## [Input data]
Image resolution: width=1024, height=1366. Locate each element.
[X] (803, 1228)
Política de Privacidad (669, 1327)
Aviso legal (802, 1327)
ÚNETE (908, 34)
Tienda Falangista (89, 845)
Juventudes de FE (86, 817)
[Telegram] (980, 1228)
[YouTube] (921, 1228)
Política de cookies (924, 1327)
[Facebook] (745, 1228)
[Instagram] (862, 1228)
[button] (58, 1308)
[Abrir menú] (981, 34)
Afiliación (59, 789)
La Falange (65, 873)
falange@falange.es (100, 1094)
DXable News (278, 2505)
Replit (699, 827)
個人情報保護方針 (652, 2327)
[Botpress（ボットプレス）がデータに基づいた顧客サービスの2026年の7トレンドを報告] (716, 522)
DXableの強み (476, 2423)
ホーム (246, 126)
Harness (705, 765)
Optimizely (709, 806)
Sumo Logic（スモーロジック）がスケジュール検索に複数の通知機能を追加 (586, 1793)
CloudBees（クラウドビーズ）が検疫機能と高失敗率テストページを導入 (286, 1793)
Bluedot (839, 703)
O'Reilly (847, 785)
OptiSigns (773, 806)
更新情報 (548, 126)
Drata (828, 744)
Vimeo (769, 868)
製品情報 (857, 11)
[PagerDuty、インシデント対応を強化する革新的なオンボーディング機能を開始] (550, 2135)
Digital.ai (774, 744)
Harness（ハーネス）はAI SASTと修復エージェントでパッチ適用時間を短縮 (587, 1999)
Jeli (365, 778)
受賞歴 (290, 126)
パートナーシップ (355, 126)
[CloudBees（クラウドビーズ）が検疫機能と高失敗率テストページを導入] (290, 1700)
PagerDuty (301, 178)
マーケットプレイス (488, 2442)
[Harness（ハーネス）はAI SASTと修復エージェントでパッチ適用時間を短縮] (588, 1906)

## [What the task requires]
Show the data once more, exactly as it was written.

## [Output for this exercise]
Image resolution: width=1024, height=1366. Locate each element.
[X] (803, 1228)
Política de Privacidad (669, 1327)
Aviso legal (802, 1327)
ÚNETE (908, 34)
Tienda Falangista (89, 845)
Juventudes de FE (86, 817)
[Telegram] (980, 1228)
[YouTube] (921, 1228)
Política de cookies (924, 1327)
[Facebook] (745, 1228)
[Instagram] (862, 1228)
[button] (58, 1308)
[Abrir menú] (981, 34)
Afiliación (59, 789)
La Falange (65, 873)
falange@falange.es (100, 1094)
DXable News (278, 2505)
Replit (699, 827)
個人情報保護方針 (652, 2327)
[Botpress（ボットプレス）がデータに基づいた顧客サービスの2026年の7トレンドを報告] (716, 522)
DXableの強み (476, 2423)
ホーム (246, 126)
Harness (705, 765)
Optimizely (709, 806)
Sumo Logic（スモーロジック）がスケジュール検索に複数の通知機能を追加 (586, 1793)
CloudBees（クラウドビーズ）が検疫機能と高失敗率テストページを導入 (286, 1793)
Bluedot (839, 703)
O'Reilly (847, 785)
OptiSigns (773, 806)
更新情報 (548, 126)
Drata (828, 744)
Vimeo (769, 868)
製品情報 (857, 11)
[PagerDuty、インシデント対応を強化する革新的なオンボーディング機能を開始] (550, 2135)
Digital.ai (774, 744)
Harness（ハーネス）はAI SASTと修復エージェントでパッチ適用時間を短縮 (587, 1999)
Jeli (365, 778)
受賞歴 (290, 126)
パートナーシップ (355, 126)
[CloudBees（クラウドビーズ）が検疫機能と高失敗率テストページを導入] (290, 1700)
PagerDuty (301, 178)
マーケットプレイス (488, 2442)
[Harness（ハーネス）はAI SASTと修復エージェントでパッチ適用時間を短縮] (588, 1906)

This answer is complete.